What she’s working on: “Surviving,” she says. “I had a play going up at the Magnetic Theatre in Asheville, N.C., which has been postponed. I am beginning a play (which now may become video, or text, or who knows) about superstition, surveillance/looking, and the ‘evil eye’ curse.”
What makes her special: “Lily’s determination and smarts as an ensemble member were gifts to [us],” says Neo-Futurist ensemble member Kurt Chiang. “Lily exemplifies the kind of curious and multifaceted writer and artist that we need more of. She isn’t afraid of taking on big ideas, and she goes about it with rigor, discipline, and a generous sense of collaboration. Whatever her next work is, it will be entirely necessary and a breath of fresh air.”
Fueled by surprises: “I stumbled into making experimental (and some traditional) theatre from writing and performing comedy,” Mooney says. “I respond to and am refueled by theatre that emerges from surprising, weird, intimate, otherworldly writing.
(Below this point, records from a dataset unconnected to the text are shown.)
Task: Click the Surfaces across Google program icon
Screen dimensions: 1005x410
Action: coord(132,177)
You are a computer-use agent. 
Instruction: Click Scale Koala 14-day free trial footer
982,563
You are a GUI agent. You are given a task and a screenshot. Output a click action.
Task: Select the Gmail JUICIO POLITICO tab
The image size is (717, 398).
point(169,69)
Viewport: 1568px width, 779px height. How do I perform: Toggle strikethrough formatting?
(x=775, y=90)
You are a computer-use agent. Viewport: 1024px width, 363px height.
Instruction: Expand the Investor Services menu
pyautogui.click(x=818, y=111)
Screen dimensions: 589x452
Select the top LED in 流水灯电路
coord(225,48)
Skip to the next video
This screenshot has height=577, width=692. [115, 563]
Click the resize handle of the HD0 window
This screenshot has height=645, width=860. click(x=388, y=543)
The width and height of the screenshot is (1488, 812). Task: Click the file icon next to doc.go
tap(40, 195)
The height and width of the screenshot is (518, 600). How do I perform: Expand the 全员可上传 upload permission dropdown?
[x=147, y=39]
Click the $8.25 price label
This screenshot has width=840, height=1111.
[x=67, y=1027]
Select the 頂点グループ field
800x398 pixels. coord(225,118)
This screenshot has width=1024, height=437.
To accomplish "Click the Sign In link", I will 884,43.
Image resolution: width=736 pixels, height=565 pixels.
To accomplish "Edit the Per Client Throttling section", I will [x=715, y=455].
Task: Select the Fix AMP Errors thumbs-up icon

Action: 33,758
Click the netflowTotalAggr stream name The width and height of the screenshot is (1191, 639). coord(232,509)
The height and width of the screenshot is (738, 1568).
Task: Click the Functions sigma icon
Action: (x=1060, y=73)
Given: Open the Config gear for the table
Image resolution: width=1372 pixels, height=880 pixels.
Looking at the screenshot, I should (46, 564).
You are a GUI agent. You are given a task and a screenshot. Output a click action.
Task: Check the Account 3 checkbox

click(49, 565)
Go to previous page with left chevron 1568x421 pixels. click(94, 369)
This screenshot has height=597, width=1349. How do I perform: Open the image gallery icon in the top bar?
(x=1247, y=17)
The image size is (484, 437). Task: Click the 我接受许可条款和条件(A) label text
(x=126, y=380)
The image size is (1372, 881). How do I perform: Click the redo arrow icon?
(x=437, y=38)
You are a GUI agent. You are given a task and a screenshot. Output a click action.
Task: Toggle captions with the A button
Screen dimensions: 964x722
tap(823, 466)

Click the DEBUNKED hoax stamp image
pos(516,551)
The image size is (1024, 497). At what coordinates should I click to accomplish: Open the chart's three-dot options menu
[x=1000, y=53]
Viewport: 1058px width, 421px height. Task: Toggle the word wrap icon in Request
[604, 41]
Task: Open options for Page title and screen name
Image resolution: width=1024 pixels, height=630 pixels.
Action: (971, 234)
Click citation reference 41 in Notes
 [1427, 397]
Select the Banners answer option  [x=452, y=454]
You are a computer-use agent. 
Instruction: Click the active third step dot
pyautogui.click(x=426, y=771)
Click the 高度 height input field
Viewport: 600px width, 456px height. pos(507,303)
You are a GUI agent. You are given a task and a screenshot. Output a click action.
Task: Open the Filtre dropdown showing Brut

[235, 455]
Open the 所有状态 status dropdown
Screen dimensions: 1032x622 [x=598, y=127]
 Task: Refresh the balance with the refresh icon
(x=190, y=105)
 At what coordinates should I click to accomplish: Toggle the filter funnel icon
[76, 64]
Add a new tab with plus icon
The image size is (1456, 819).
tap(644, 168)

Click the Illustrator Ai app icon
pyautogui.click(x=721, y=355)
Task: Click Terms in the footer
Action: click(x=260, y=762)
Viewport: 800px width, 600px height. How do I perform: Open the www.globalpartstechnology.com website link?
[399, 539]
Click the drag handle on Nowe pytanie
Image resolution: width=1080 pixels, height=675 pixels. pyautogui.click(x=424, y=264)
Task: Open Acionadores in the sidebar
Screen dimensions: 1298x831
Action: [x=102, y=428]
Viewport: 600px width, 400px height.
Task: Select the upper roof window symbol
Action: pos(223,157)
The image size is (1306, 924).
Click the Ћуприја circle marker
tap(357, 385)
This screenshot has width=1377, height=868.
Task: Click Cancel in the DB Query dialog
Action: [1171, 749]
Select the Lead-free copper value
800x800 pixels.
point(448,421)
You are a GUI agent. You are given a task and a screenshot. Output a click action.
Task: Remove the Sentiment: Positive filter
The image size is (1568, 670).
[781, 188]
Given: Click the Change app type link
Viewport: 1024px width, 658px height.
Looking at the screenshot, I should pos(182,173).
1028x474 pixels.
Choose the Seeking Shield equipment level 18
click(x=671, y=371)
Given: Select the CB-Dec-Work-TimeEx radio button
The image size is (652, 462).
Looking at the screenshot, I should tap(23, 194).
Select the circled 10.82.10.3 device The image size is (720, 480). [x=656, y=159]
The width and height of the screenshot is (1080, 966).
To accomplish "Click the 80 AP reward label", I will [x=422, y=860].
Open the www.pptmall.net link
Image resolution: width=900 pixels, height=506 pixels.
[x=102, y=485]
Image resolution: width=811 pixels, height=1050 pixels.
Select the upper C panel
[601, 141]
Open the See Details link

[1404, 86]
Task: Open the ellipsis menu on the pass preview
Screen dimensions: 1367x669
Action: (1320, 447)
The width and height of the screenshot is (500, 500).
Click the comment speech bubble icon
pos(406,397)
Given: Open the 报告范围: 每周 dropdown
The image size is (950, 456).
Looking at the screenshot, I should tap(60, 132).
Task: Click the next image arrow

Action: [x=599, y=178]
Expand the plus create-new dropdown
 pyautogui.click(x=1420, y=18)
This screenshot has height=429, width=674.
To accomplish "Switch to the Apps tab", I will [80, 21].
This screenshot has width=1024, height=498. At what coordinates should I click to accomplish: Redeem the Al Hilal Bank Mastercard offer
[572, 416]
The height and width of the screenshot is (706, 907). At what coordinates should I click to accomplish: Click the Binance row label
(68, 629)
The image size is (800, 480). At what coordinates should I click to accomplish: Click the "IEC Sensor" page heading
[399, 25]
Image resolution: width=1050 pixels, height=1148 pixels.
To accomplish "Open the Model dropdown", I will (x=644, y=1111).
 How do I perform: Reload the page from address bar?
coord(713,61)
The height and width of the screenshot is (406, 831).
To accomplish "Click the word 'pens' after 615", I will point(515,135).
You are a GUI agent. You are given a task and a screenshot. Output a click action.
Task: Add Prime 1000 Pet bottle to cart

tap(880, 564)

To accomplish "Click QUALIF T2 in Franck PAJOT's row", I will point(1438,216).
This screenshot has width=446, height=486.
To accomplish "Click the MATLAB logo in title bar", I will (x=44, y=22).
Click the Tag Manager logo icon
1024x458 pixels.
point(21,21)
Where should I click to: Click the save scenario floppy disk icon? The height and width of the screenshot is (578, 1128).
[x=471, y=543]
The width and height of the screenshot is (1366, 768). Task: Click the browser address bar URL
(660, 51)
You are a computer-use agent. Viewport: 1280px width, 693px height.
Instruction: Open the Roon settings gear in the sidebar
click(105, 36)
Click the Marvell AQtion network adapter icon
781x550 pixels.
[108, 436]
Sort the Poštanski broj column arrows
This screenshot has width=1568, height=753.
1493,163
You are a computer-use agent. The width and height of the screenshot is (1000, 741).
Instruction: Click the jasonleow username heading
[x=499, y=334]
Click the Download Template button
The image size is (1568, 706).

I aspire toward performance that makes itself very physical and very present.”
Lisa Marie Rollins
Profession: Director and writer
Hometown: Tacoma, Wash. (“Represent!”)
Current home: Oakland, Calif.
Known for: Rollins wears many hats, calling herself “a Black diasporic feminist educator, an AfroPinay, a poet, a playwright, and a director.”
What she’s working on: Before COVID-19, Rollins was set to direct Pass Over at Sacramento, Calif.’s Capitol Stage and The Niceties at Berkeley, Calif.’s Shotgun Players. She is currently developing Min Kahng’s Calafia and her own play, Love Is Another Country.
What makes her special: “Lisa Marie is a breathtaking talent,” says playwright Lauren Gunderson, whose 2017 HeLa at Berkeley’s Live Oak Theater featured dramaturgy by Rollins. “She is an inspired director, an unforgettable writer, and a generous and powerful dramaturg. The Bay Area is lucky to have her in residence, and I thrill every time I see her enlightening and enlivening our community with her voice and vision. She had important things to say and inspired ways to say them.”
Theatre after the virus: With a focus “providing space for Black, brown, and Asian artists to resist, create, and gloriously thrive both in and outside institutional settings,” Rollins now looks to next steps as these institutions crumble. Her favorite theatre, she says, “has already considered the death of these houses” and “looks to the ancestors for answers on how to envision the future. Once we get rid of the idea of a return to normal, we’ll be able to see we were already at war. Our joyful task now,” she says, is to foster “creative work that centers a love of humanity, and prioritizes safety and protection for us all.”